Today, Positive Technologies published its research findings from an e-banking study it conducted between 2011 and 2012. The research focused on investigating a variety of security vulnerabilities within widely used retail (consumer) banking applications and systems. As part of the analysis, we executed security assessments for several of the largest banks in Russia; with more than 70% of these systems used for retail internet transactions.
According to the report, it is possible to access the key OS and DBMS (database management systems) components of one out of every three systems analyzed. In a number of instances, acting as an intruder, we were able to take control of the system — allowing us to execute unauthorized online transactions, trigger denial of service and even withdraw monies from accounts that are not setup for e-banking. In fact, we successfully executed unauthorized transactions on 37% of e-banking systems, in the study.
Further testing revealed that high-risk vulnerabilities were present in one out of every two systems. However, this does not automatically mean that the other 50% of systems can adequately protect your assets. A few medium-risk vulnerabilities is all that an intruder might need to execute fraudulent transactions; which we found to be present in all the systems under examination.

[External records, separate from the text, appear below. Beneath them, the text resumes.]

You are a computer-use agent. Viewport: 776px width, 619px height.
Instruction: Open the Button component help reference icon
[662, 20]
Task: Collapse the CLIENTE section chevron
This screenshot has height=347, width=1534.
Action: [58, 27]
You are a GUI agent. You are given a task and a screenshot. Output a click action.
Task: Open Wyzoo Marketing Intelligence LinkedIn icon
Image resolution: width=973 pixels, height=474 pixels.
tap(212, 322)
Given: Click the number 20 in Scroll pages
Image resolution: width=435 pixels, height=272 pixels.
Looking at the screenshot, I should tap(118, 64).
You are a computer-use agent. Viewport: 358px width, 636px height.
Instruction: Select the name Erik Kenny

A historically common problem with internet banking applications are weak user authentication methods, including poor password policies and lack of protection against brute-force attacks. An overwhelming 82% of systems tested exhibited such problems and some 60% of these were found to have at least one flaw in identifying user IDs — a predictable ID format or accessibility to ID information from the system. Moreover, 80% of the systems exhibited at least one problem with authenticating users, with some lacking multi-factor authentication when completing a transaction. And while not requiring another factor itself does not threaten the system, an intruder can use a combination of weaknesses to gain unauthorized access to accounts.

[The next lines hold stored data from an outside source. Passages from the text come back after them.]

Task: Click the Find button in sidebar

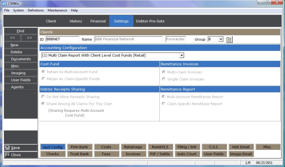Action: pos(20,31)
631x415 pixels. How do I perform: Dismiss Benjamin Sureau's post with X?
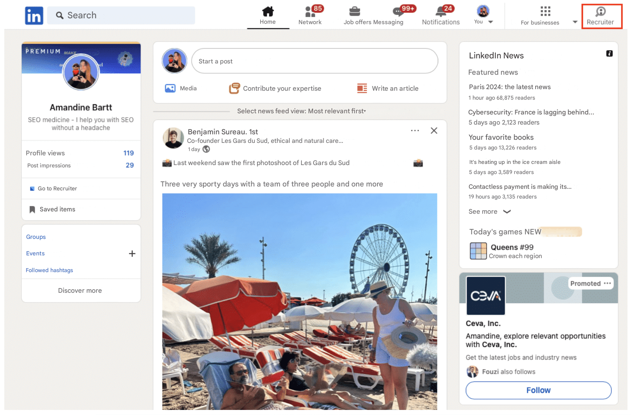tap(434, 131)
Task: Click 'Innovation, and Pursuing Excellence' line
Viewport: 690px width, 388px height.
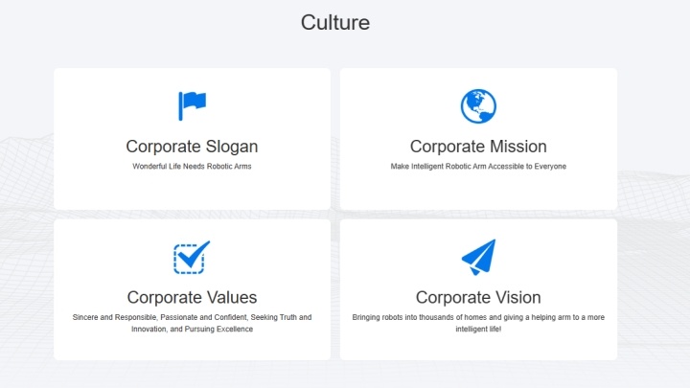Action: pos(192,329)
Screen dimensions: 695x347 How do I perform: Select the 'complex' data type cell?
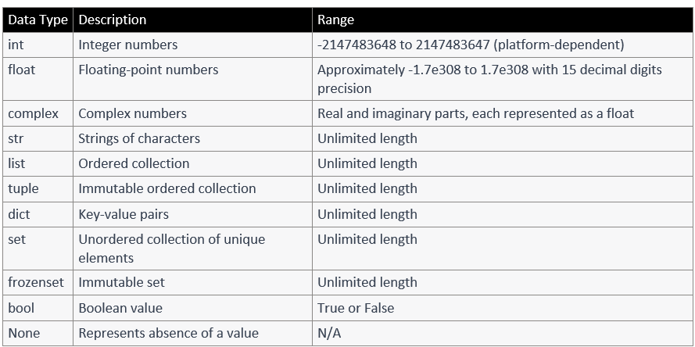tap(38, 113)
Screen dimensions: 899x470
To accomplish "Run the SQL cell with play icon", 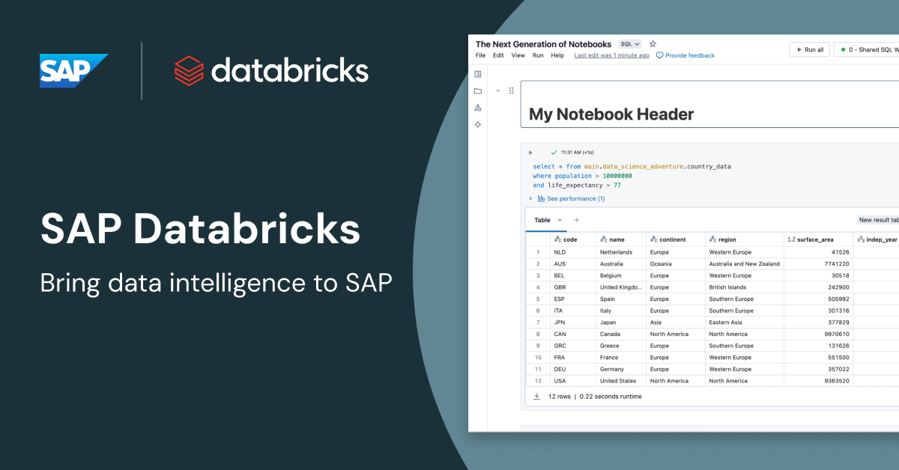I will [530, 152].
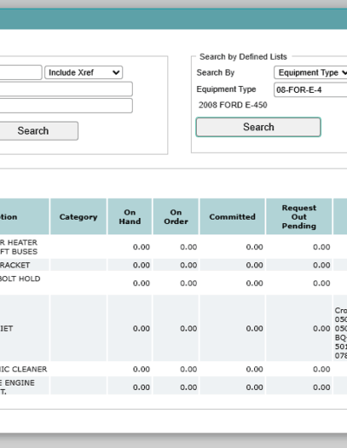Sort by On Hand column header
The height and width of the screenshot is (448, 347).
(130, 217)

Through this investigation, our experts uncovered that more vulnerabilities and exposures exist in popular, off-the-shelf commercial applications than in those that were developed by the bank, in-house. In fact, we found that the commercial applications contain up to four times as many weaknesses than that of their home-grown counterparts.
Moreover, only the commercial applications contained critical vulnerabilities in their code. Such applications are usually cross-platform, employ a complex architecture and have many functions; making them difficult to be written securely.
Our skilled technicians at Positive Research would like to stress that simply doing a security audit on e-banking systems, when deployed, is not enough. In order to assure security, regular, ongoing system checks should be performed. Consider this: operational systems experienced almost one and a half times as many vulnerabilities as similar systems that were just being put into production. These new vulnerabilities arise over time from incorrect configurations, inadequate authentication methods and errors within the application source code.